HARLINGEN — For nearly two years, City Commissioner Frank Puente has pushed to allow outside ambulance companies to offer residents choices when it comes to calling for help.

During most of that time, the city’s previous commission stood behind an ordinance giving the South Texas Emergency Care Foundation exclusive rights to provide ambulance service within the city limits.

After the May election shifted its balance of power, the commission’s new majority is apparently backing Puente’s push to open the city to ambulance companies offering non-emergency transport service.

However, STEC’s warning competition in the lucrative non-emergency transport business would eat into its revenue stream, forcing the nonprofit to cut into its emergency medical services — a move that could lead the city to help fund emergency transports.

Now, Puente and Commissioner Richard Uribe are proposing commissioners amend the ordinance to scrap the clause offering STEC its exclusive service rights during a meeting Wednesday.

STEC says competition would cut into revenue

For months, Puente has argued some of STEC’s non-emergency responses have slowed while many ambulances have waited hours for short-staffed hospitals to open patient beds during the coronavirus pandemic.

That’s led some residents to wait for ambulances to respond to non-emergency calls, he said.

“We need to remove this ordinance to allow other ambulatory services,” he said Monday, describing STEC as a “monopoly.”

Meanwhile, STEC argues a move to open the city to outside ambulance companies offering non-emergency transport would cut $600,000 to $1.2 million in revenue, forcing the company to lay off 14 employees, Puente said.

“I think that’s a scare tactic,” he said. “Their answer is unsatisfactory.
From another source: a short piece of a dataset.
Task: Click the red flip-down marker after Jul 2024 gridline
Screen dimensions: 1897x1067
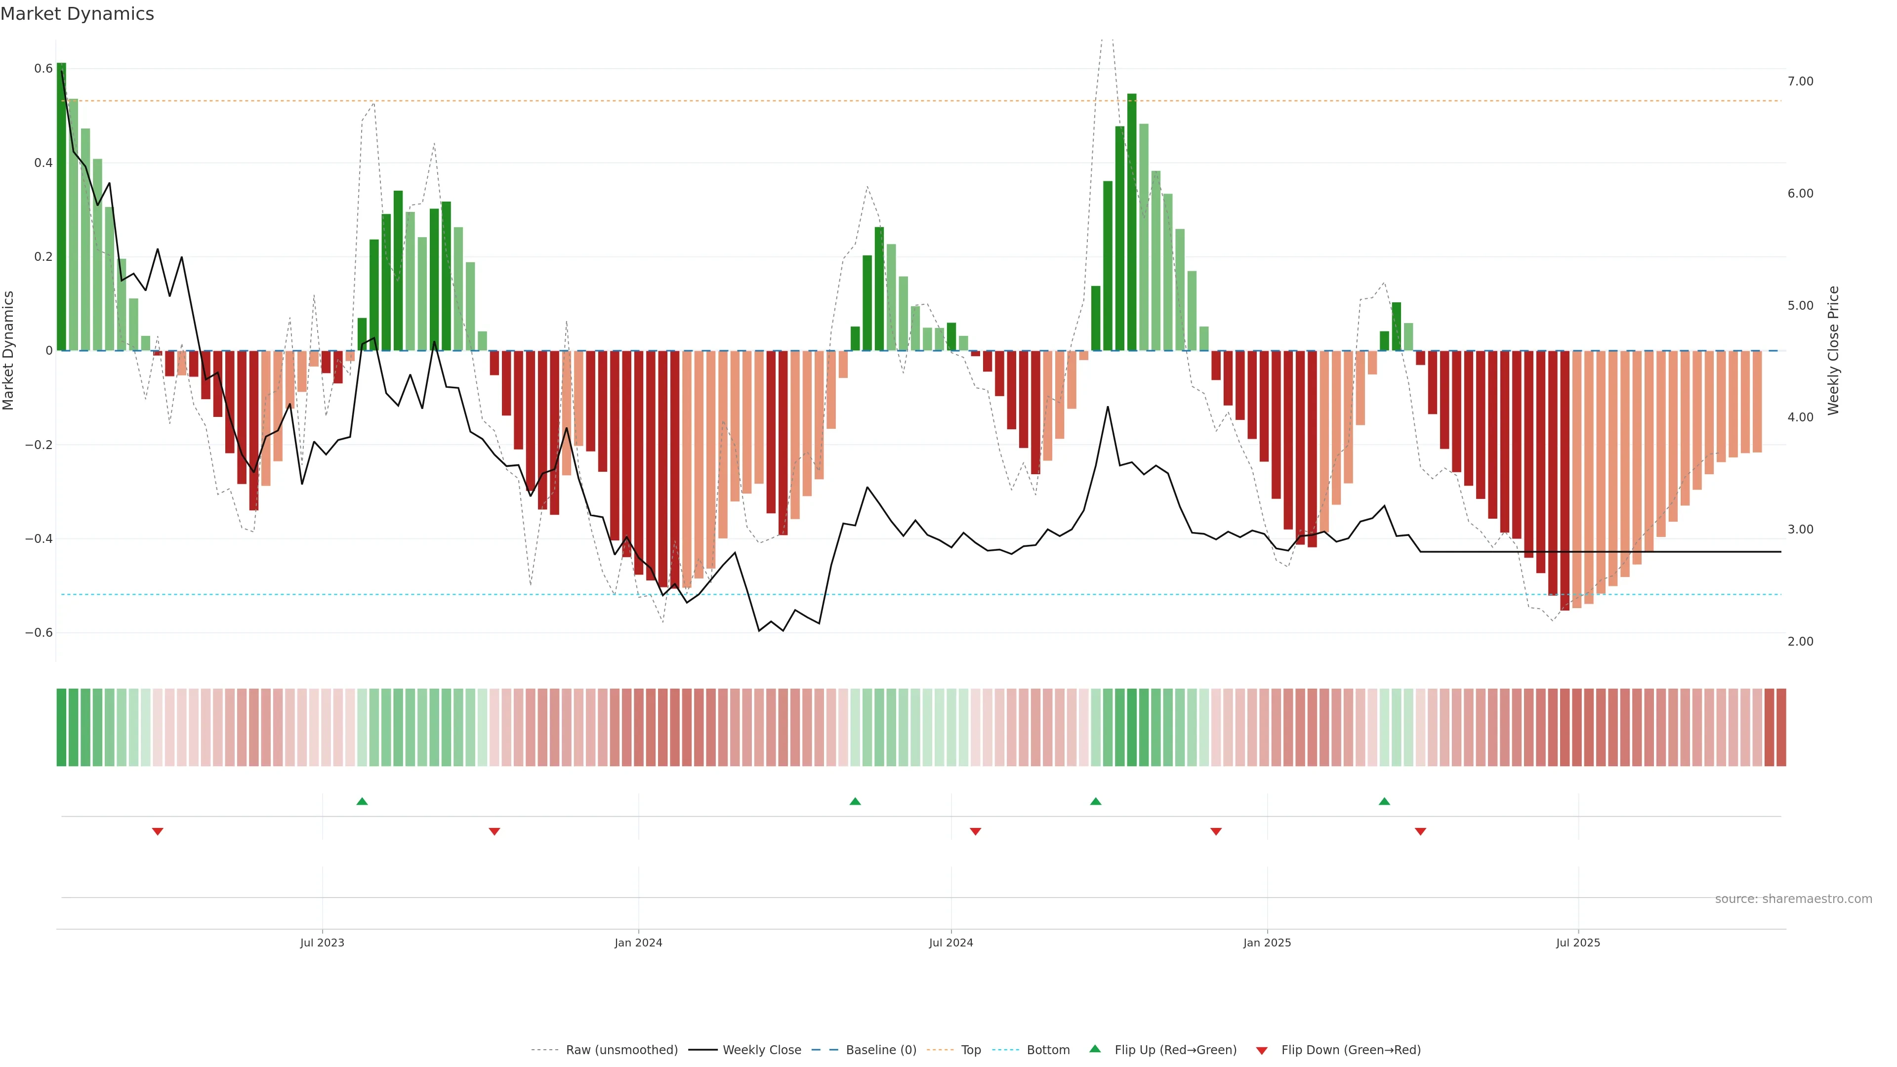Action: point(976,831)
I’m not concerned about their bottom line. My concern is optional services the citizens should have.”

The majority of Harlingen city commissioners are standing behind South Texas Emergency Medical Care Foundation’s exclusive contract for ambulance services in the city. (Maricela Rodriguez/Valley Morning Star)

City could face funding emergency service

However, Mayor Chris Boswell, who’s standing behind the company which local leaders founded more than 40 years ago, said the city might be forced to help fund emergency ambulance service if competition eats into STEC’s money-making non-emergency transport business.

“I think it would be a huge mistake to remove the exclusivity provision,” Boswell said. “The non-emergency transport service that STEC is doing helps pay for the 911 services. It will definitely impact our 911 service, potentially reducing the number of ambulances and staff because of revenues lost.”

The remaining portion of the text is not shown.